El planteamiento del problema requiere la aislación del verdadero efecto de la autenticación obligatoria de los confundidores: picos estacionales de actividad (por ejemplo, ventas previas a las festividades), degradación natural de la retención de nuevas cohortes y diferencias en las características básicas de los usuarios que adoptan medidas de seguridad. Sin una estrategia correcta de identificación, el negocio puede erróneamente interpretar una caída estacional natural de la actividad como un efecto negativo del 2FA, o, por el contrario, confundir el efecto de auto-selección con el éxito de la función, lo que llevaría a una expansión injustificada de medidas de fricción a toda la audiencia.

La solución detallada implica la aplicación de Staggered Difference-in-Differences (DiD) con un enfoque orientado a cohortes, donde diferentes grupos de usuarios (cohortes) reciben el 2FA obligatorio en diferentes momentos.
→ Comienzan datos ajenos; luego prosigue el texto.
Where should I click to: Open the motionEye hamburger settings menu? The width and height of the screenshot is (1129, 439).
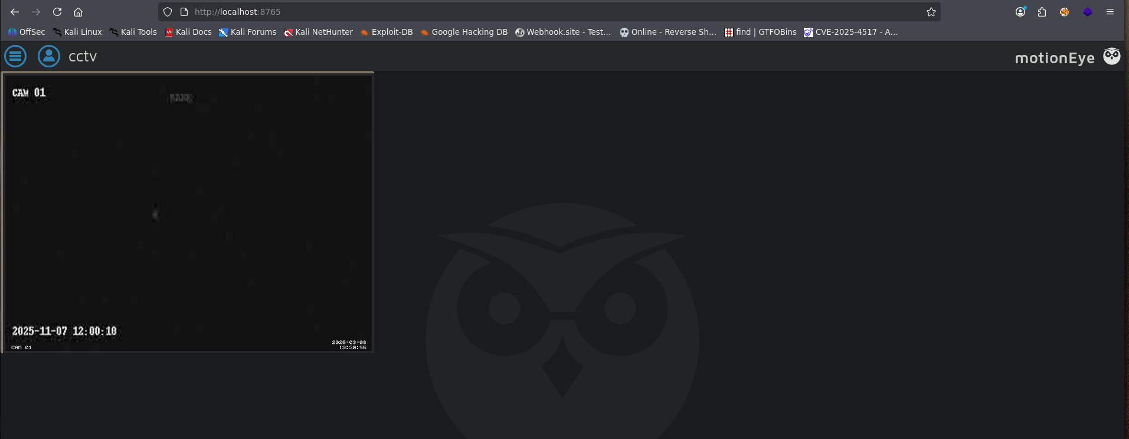click(15, 56)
Para cada cohorte, el grupo de control consiste en los usuarios que se registraron justo antes de la implementación de la medida (límite de ruptura de regresión) o en cohortes que aún no han sido intervenidas. Para corregir la auto-selección, se aplica el Inverse Probability Weighting (IPW): se construyen pesos de observación basados en el comportamiento previo (historial de uso de biometría, frecuencia de cambio de contraseñas) para equilibrar las características de los grupos. La estacionalidad se tiene en cuenta a través de efectos fijos de tiempo (variables dummy semanales o mensuales). Se utilizan Synthetic Control Method (control sintético, que pondera cohortes no tratadas para simular la tendencia de las tratadas) y Event Study (para visualizar la dinámica del efecto antes y después de la implementación y verificar la suposición de tendencias paralelas) como verificaciones robustas.

Situación de la vida real

En un banco móvil se decidió implementar el 2FA obligatorio a través de SMS y aplicaciones TOTP para todos los accesos, renunciando a la opcionalidad debido al aumento del fraude. El rollout se organizó por cohortes de la fecha de registro: los usuarios registrados antes del 1 de marzo permanecieron sin cambios (control), y cada semana posterior de nuevos registros recibió el 2FA obligatorio (tratamiento). Dos semanas después del inicio, las métricas mostraron una caída catastrófica del 30% en la retención a 30 días entre las cohortes “tratadas”, lo que provocó pánico en el departamento de producto y propuestas para revertir el cambio.

La primera opción considerada fue una simple comparación de la tasa de retención de usuarios con 2FA y sin ella durante el mismo periodo de observación. Las ventajas del enfoque radican en su instantaneidad y claridad; las desventajas residen en un error metodológico fatal: los usuarios que activamente optaron por incluir el 2FA antes de su implementación obligatoria eran hiperarctivos o paranoicos, y su retención natural era un 40% más alta, lo que hacía que tal comparación fuera incorrecta.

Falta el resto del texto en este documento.